Here are the basics on the Horry County, Myrtle Beach lawsuit
Myrtle Beach, North Myrtle Beach and Surfside Beach must take all new hospitality taxes they collects and place them aside while an appeal from Horry County over the fees is decided.
Judge William Seals Jr. issued that order on Wednesday as he also refused to change his decision that barred Horry County from collecting hospitality taxes. In addition, Seals Jr. ruled that the City of Myrtle Beach and Horry County must enter mediation.
Seals Jr. said he wants the two governments to undergo mediation for the hospitality fee collections lawsuit filed by Myrtle Beach against Horry County. This must be done within the next 20 days, the judge said in his latest order.
According to the order, both sides have agreed to allow Karl A. Folkens of Florence to act as the mediator. The cost for Folkens’ service will be split by Horry County and Myrtle Beach.
“Mr. Folkens has indicated that he is available to conduct this mediation on July 24, 2019, and continuing on August 1, 2019, should that become necessary,” Seals wrote.
Mediation is required in civil suits to see if the sides can settle their issues without needing a trial. The hope is that representatives from Horry County and Myrtle Beach can come to an agreement over where hospitality fees will wind up.
The hospitality tax was created in 1996 to fund road projects and collection was set to expire after 20 years. The county extended the collection, which the city argues was done illegally. Some of the recent funds were designated to help cover construction cost for I-73.
Under the old tax system, hospitality fees were split between county and city governments. But, now with the lawsuits and recent rulings, cities will keep all of the hospitality tax revenue until the lawsuit is resolved.
Earlier this year, Myrtle Beach, North Myrtle Beach and Surfside Beach passed ordinances proclaiming the municipal governments would collect a hospitality fee within their own borders. The cities said they did not consent to the fee being collected beyond the original agreements.
Horry County had previously promised to split the hospitality money revenue between building I-73 and public safety.

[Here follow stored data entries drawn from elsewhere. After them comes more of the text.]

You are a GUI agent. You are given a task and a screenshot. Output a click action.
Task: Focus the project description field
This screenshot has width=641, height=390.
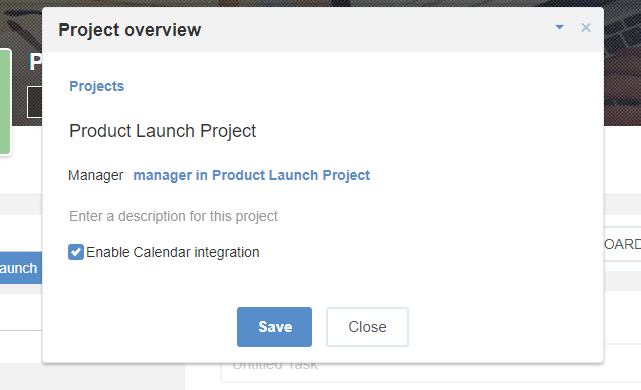point(173,216)
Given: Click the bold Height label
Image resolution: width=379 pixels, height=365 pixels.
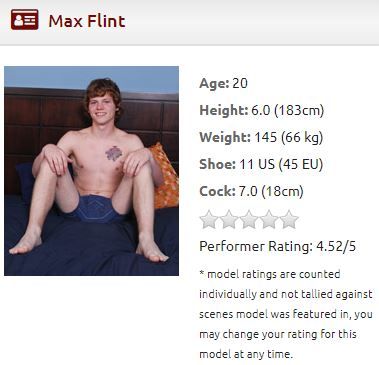Looking at the screenshot, I should point(224,110).
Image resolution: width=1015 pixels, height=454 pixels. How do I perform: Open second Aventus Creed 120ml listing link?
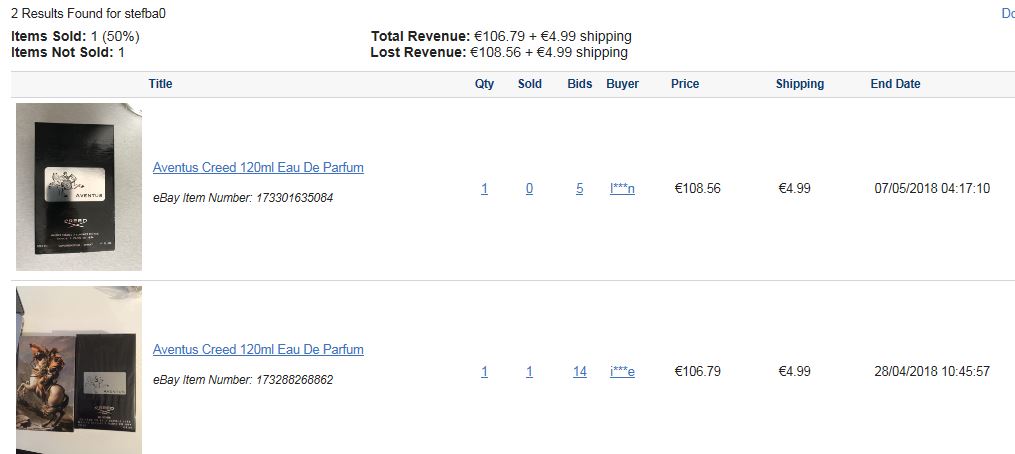pos(258,349)

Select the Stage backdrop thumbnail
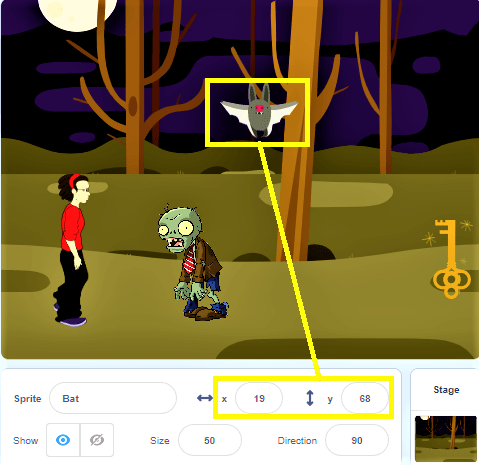tap(446, 439)
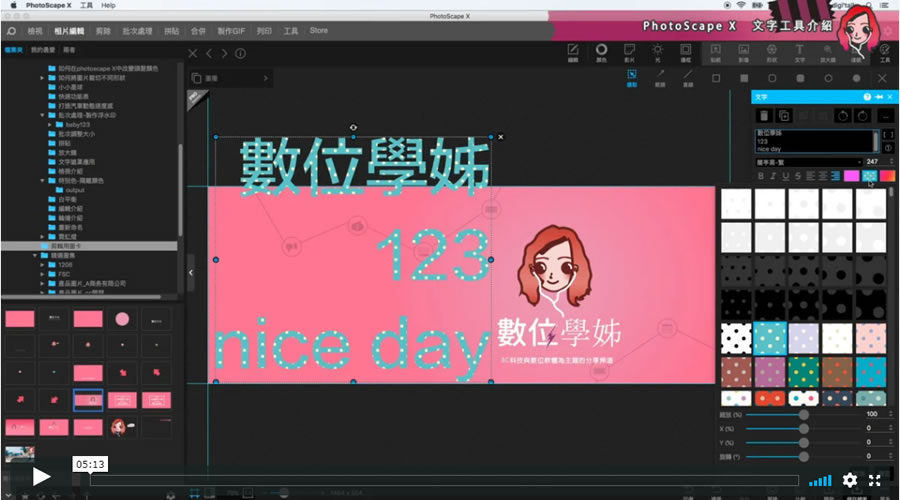Open the Help menu in menu bar
900x500 pixels.
click(108, 5)
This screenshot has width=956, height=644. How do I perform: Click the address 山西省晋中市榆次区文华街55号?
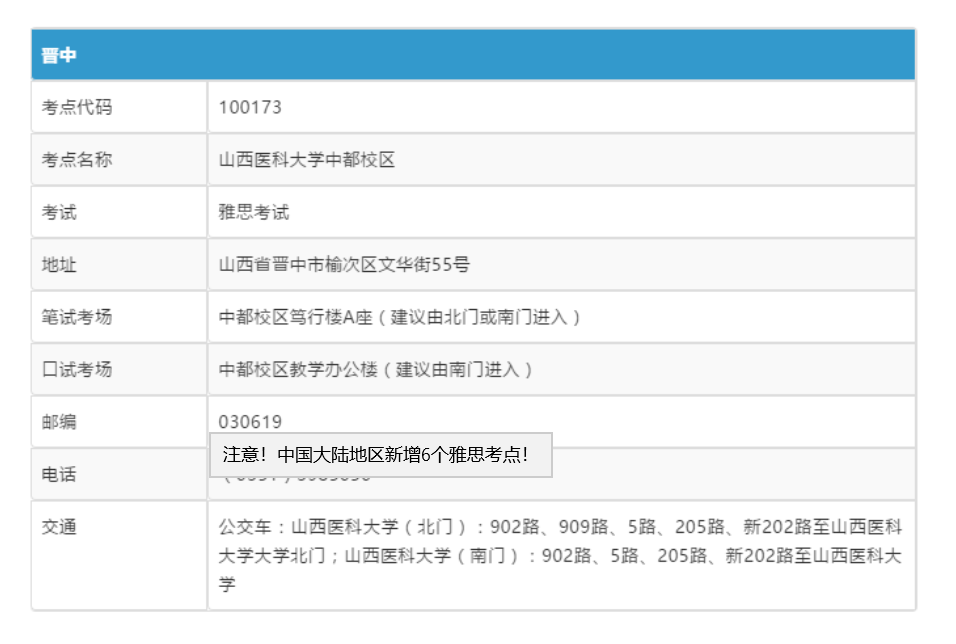344,265
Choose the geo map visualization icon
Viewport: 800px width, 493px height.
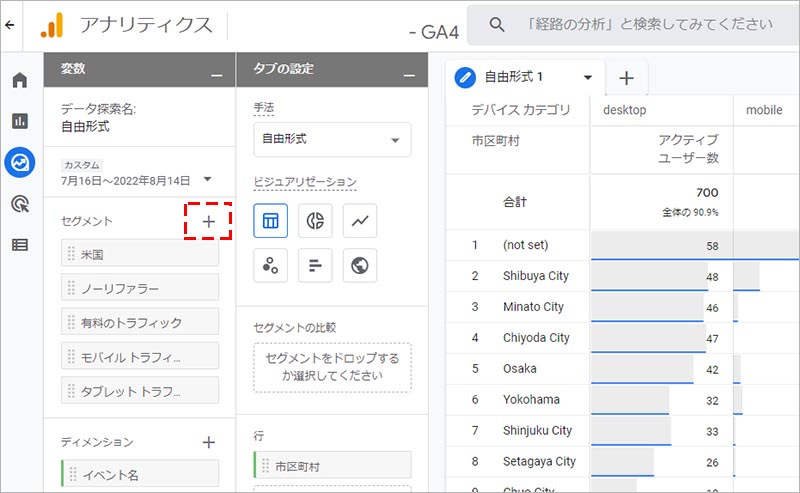pos(359,265)
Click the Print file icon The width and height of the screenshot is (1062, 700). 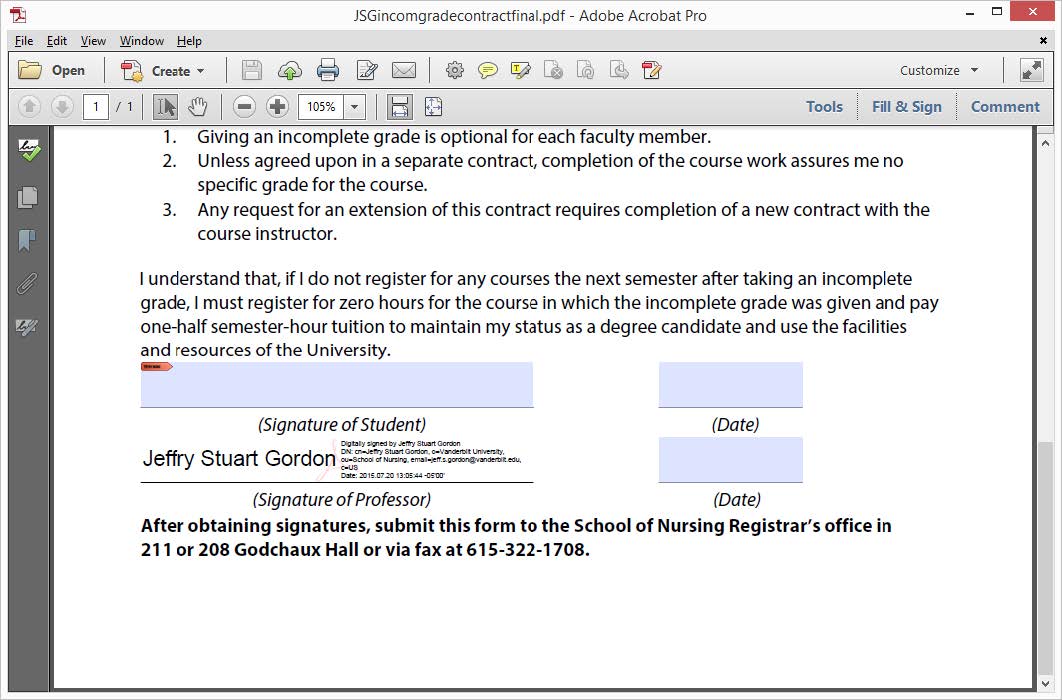click(328, 70)
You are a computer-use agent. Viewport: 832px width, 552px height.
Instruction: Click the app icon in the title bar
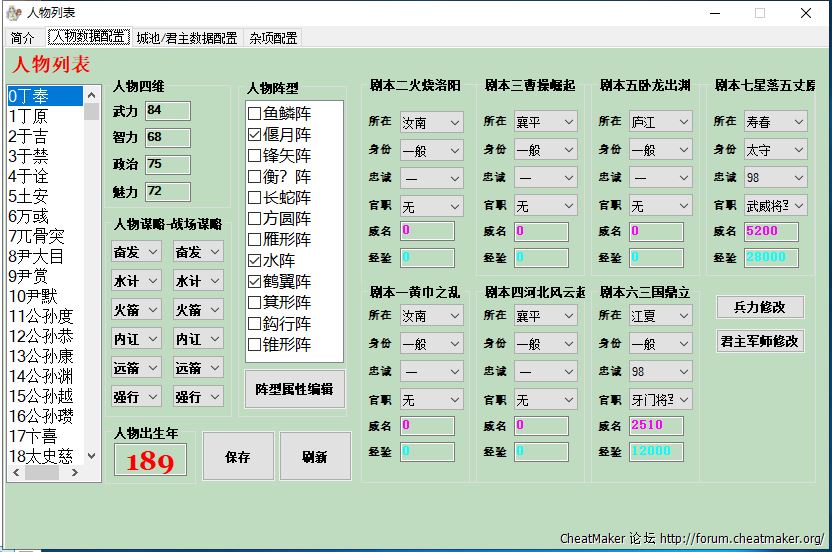pos(12,13)
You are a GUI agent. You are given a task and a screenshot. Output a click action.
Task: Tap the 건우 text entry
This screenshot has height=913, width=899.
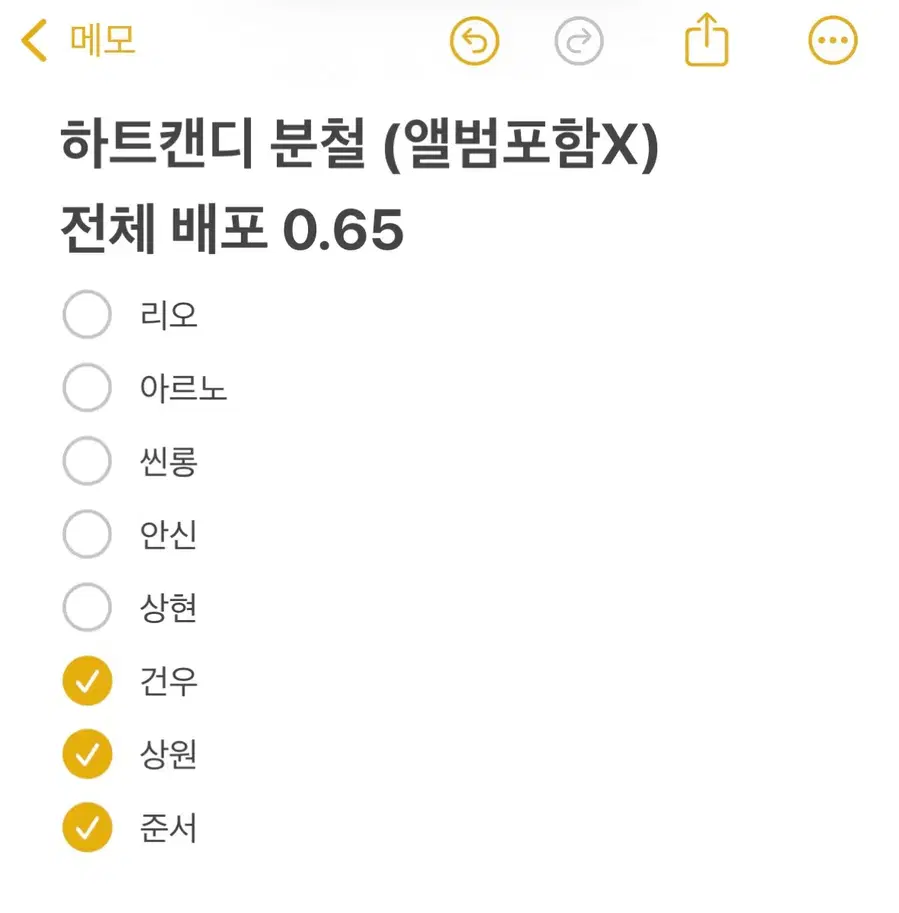(169, 681)
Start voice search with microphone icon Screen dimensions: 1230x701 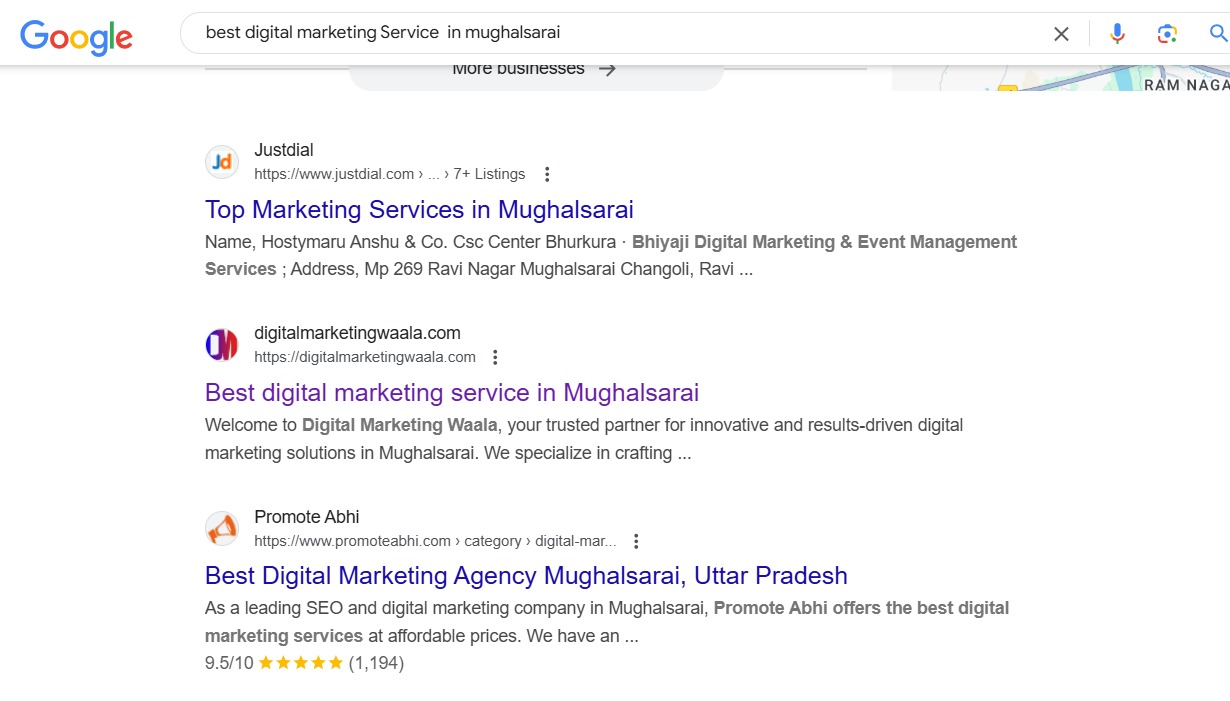[1117, 34]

The municipality leaders said in a spring press conference it was not their intent to kill I-73, rather stating they wanted to protect the money of their own citizens.
Previous attempts to settle this dispute or at least begin informal mediation have failed to come to any fruition up to this point.
In March, Myrtle Beach sued Horry County over the fee’s collection.
In June, the matter went in front of Seals for the first time. After weeks of debate as to what Seals meant in an initial order, he clarified his that it banned Horry County from collecting the fee in all of the area municipalities until the case is settled.
Horry County has made several attempts to challenge the judge’s order, including filing for an appeal last week. County attorneys asked Seals to delay implementing his order until the appeal was completed.
In Seals’ decision on Wednesday, he declined to stop his order from going into full effect on Aug. 10, saying the county did not give sufficient reasons as to why it shouldn’t.
He did rule, however, that Myrtle Beach and municipalities “escrow” the hospitality money — which means putting the money in the hands of a third party — until the lawsuit is over in case the county’s appeal is successful.
“To cover any difference between the amount of the escrow and any costs and damages the County might incur or suffer in the event the Court’s injunction is reversed on appeal,” Seals wrote.
On Thursday, Seals further clarified his order by adding the case will not move past mediation until the county’s appeal is over.